Our study found that the mean CT value of PSC in plain and enhanced scans was lower than that in c-NSCLC. This is due to the high heterogeneity of PSC, and the tumor is often accompanied by necrosis. Our correlation analysis suggested a negative correlation between CT value and LAA, which was consistent with the discussion above—PSC had a lower mean CT value in plain and enhanced scans with a larger LAA ratio than c-NSCLC.

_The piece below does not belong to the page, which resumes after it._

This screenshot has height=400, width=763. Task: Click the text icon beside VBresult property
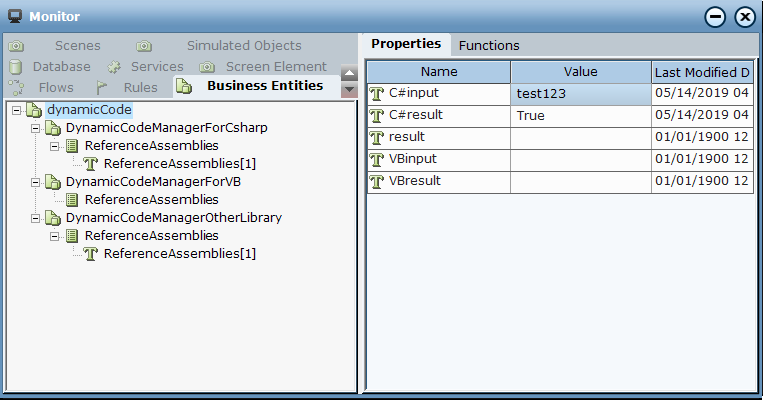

This study has several limitations. First, the number of PSC cases in this study was small, even though the cases dated back 10 years. Due to the rarity of PSC, only multicenter studies can guarantee a larger number of cases. Second, pulmonary abscess and tuberculosis are not considered in the differential diagnosis of PSC. However, sputum culture and blood culture can identify pathogenic bacteria, and the lesions obviously shrink after anti-inflammatory or anti-tuberculous therapy. Multicenter studies based on CT radiomics should further explore whether it is helpful for the preoperative diagnosis of PSC and predicting postoperative recurrence and overall survival time.

In conclusion, PSC has a worse prognosis than c-NSCLC of similar tumor size. Additionally, PSC had a lower mean CT value in plain and enhanced scans with a larger LAA ratio than c-NSCLC. These findings are helpful for the preoperative diagnosis of PSC and provide a reference for clinical treatment strategies.